Stored records
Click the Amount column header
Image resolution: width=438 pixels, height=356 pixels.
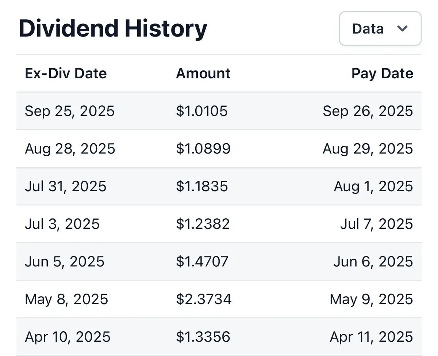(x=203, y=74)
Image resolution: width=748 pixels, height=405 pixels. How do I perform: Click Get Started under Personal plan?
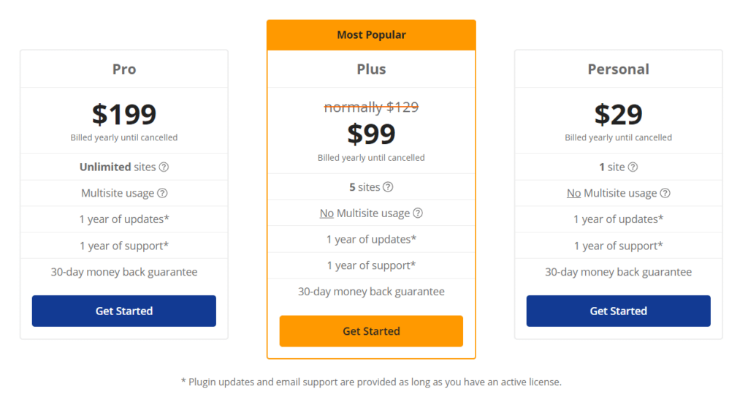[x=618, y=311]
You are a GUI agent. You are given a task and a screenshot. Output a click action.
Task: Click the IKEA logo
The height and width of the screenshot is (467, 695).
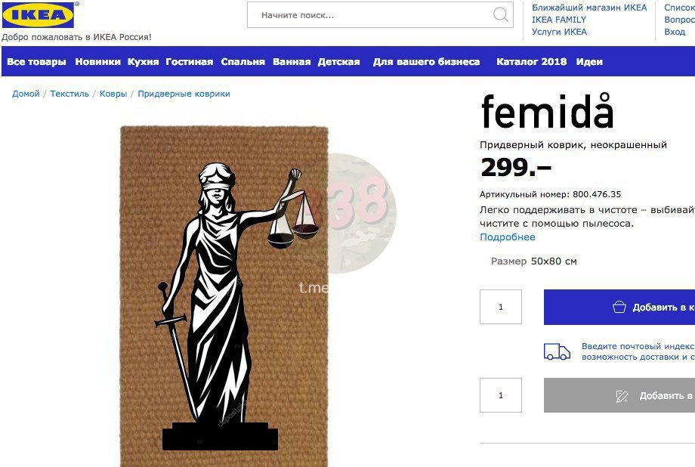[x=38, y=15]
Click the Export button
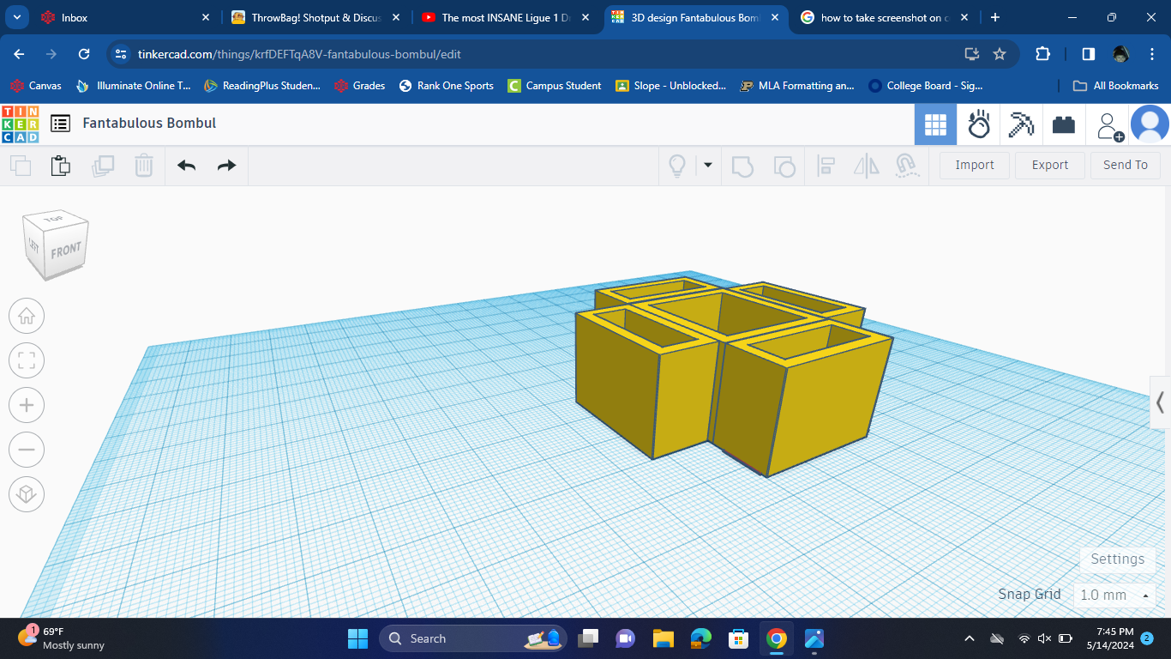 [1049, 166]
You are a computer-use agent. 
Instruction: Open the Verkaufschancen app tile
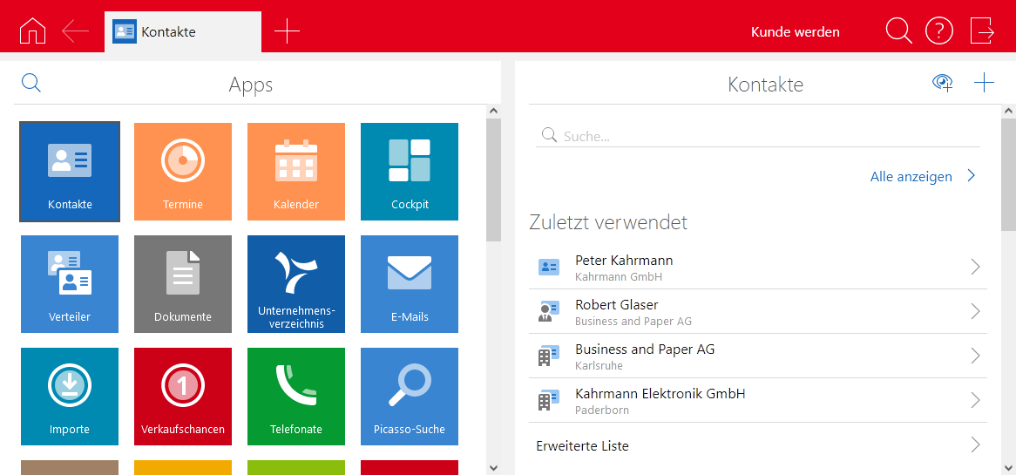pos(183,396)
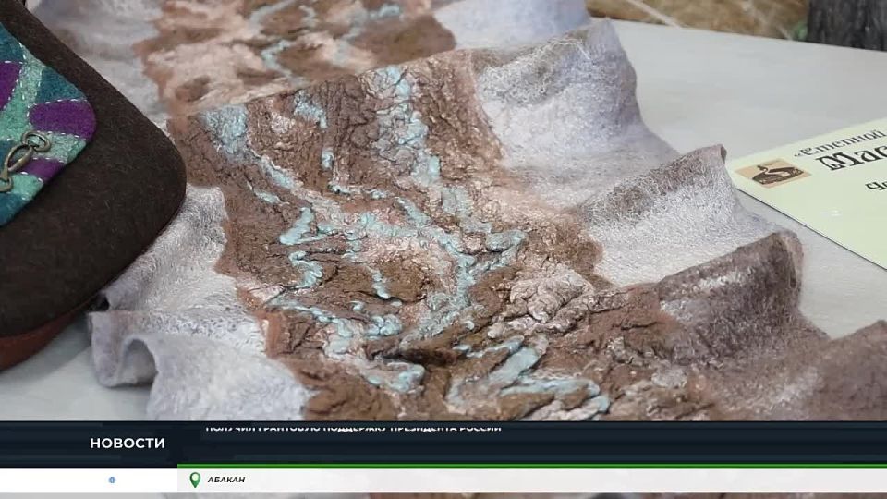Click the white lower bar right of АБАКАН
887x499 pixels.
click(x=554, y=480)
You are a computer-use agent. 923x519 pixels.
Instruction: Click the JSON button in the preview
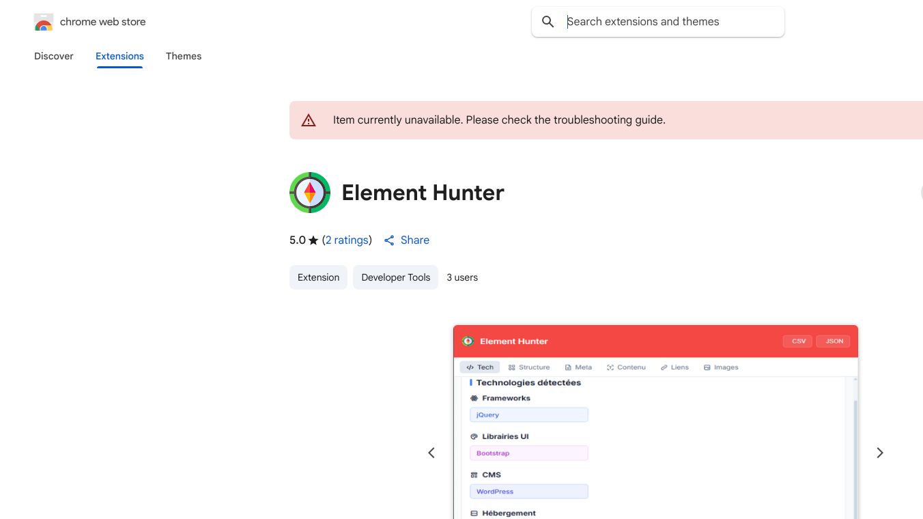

Description of the task:
Could you repeat, exactly and with nothing else, the lines from the one containing "You are a computer-use agent. 923x519 pixels." through the last line of the records above, leaving out the pictures?

Response to the task:
You are a computer-use agent. 923x519 pixels.
Instruction: Click the JSON button in the preview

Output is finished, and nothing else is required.